Extracted entries ->
★ ★ ★ ★ ★

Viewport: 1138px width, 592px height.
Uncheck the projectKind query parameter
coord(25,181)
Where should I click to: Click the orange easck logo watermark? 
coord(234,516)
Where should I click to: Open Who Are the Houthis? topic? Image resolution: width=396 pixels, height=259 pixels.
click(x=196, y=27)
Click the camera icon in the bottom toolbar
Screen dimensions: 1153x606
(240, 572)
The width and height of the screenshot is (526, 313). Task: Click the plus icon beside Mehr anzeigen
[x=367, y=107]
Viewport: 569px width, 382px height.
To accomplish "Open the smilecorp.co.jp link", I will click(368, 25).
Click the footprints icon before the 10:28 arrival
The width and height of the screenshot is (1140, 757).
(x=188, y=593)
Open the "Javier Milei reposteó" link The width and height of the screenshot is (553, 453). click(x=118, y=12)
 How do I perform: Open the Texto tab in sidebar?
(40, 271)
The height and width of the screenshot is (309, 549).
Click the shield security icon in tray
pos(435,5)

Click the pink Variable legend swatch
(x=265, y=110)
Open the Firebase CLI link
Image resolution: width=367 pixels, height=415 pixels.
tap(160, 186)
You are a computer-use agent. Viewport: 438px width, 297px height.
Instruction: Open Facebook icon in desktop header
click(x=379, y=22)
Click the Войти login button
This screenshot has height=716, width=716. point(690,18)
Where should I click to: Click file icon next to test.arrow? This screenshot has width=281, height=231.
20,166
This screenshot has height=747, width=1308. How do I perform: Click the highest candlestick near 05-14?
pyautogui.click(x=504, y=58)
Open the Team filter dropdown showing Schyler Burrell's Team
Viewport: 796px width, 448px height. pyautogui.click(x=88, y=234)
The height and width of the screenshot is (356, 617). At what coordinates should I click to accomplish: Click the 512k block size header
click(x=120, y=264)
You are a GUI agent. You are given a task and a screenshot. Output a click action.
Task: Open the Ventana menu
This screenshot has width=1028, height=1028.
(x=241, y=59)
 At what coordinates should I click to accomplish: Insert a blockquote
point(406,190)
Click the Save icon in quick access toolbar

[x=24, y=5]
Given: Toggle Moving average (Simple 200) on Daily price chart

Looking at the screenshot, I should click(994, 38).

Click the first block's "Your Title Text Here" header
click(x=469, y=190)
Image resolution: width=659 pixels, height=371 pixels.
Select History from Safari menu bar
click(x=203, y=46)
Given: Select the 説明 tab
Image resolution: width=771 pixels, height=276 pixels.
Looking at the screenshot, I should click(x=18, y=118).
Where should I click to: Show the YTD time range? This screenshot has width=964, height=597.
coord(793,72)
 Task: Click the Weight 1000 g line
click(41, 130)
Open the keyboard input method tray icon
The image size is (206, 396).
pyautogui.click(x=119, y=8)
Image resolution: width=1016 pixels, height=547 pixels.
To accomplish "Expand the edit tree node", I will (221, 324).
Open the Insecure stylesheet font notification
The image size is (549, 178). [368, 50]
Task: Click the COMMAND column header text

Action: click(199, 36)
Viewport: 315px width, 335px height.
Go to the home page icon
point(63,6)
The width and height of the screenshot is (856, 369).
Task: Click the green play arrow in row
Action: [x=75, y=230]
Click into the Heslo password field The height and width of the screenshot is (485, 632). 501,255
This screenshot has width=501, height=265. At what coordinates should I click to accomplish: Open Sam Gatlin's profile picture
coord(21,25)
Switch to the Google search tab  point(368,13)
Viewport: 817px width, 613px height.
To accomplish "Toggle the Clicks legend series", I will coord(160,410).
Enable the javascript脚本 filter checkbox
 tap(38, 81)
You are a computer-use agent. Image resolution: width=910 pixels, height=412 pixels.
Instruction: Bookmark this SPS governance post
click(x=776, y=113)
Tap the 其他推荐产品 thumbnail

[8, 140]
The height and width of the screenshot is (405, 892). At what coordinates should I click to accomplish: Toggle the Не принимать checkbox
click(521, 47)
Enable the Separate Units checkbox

★ ★ ★ ★ ★

What is required -> From the line containing "Instruction: Bookmark this" down to the last line of the data, transcribe every line exactly; nothing else should appear.

Exercise response ->
Instruction: Bookmark this SPS governance post
click(x=776, y=113)
Tap the 其他推荐产品 thumbnail

[8, 140]
The height and width of the screenshot is (405, 892). At what coordinates should I click to accomplish: Toggle the Не принимать checkbox
click(521, 47)
Enable the Separate Units checkbox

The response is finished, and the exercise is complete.